US Trading Partners Defy The Rules They Claim To Support

June 20, 2018

On March 8, 2018, President Donald Trump imposed tariffs of 25 percent on steel imports[1] and 10 percent on aluminum imports[2] pursuant to Section 232 of the Trade Expansion Act of 1962, which authorizes him to adjust imports in the interests of national security.[3] Over the next two months, the president granted temporary exemptions to various trading partners, including the European Union, Canada and Mexico, as possible alternative forms of relief were negotiated.[4]

Even as these negotiations were in progress, the EU took a confrontational approach asserting that it could unilaterally declare Trump’s actions to be a safeguard, entitling them to immediate retaliation.[5] On May 31, 2018, the president signed two additional proclamations.[6] In both, he announced that the tariffs would apply to Canada, Mexico and the EU, and that Australia was exempt. With respect to steel, he announced that quotas would be provided to Argentina, Brazil and Korea. With respect to aluminum, he announced that the imports from Argentina would be subject to a quota.

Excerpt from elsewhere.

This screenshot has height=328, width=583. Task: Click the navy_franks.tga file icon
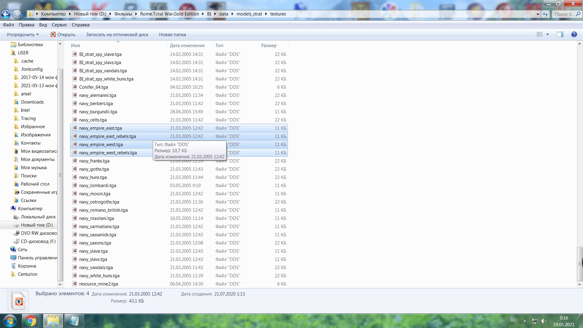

Following the imposition of tariffs, the EU was quick to claim the U.S. measures were disguised “safeguards.”[7] Ultimately, the Chinese agreed, and were first to challenge the Section 232 relief on that basis.[8] The EU and others claimed that the U.S. action to impose Section 232 relief on aluminum and steel imports for national security reasons would undermine the rules-based global trading order. Given their own previous statements, however, it is clear that the EU's and others' unilateral acts of retaliation are outside the rules, and represent the true threats to the global trading order.

Only by unilaterally reinterpreting the U.S. government’s Section 232 investigation and the subsequent relief can the EU and others attempt to justify their retaliation under the existing World Trade Organization rules.[10] This rationale is unsupported by the facts, and anathema to the very WTO rules they claim to champion.

In fact, in its third-party submission in the Russia-Ukraine dispute regarding “Traffic in Transit (DS 512)” before the WTO, in response to Russia’s defense that the national security provision of Article XXI prevents any review by a dispute settlement panel, the EU states expressly that Article 23 of the Dispute Settlement Understanding, or DSU,

Prohibits Members from making a determination to the effect that a violation has occurred, except through recourse to the dispute settlement in accordance with the DSU. … In other words, a WTO Member, rather than the WTO dispute settlement bodies, would be deciding unilaterally the outcome of a dispute. This would run against the objectives of the DSU enshrined in Article 23 of the DSU.[11]

Notwithstanding the EU’s statement that WTO members do not have the authority to unilaterally determine whether a particular member’s measures are in violation of its WTO obligations, that is precisely what the EU, Canada and others have done in justifying their unilateral retaliation against the United States’ Section 232 aluminum and steel relief. Apparently, the rules-based trading system that the EU and others champion is only supposed to apply to other countries and not them.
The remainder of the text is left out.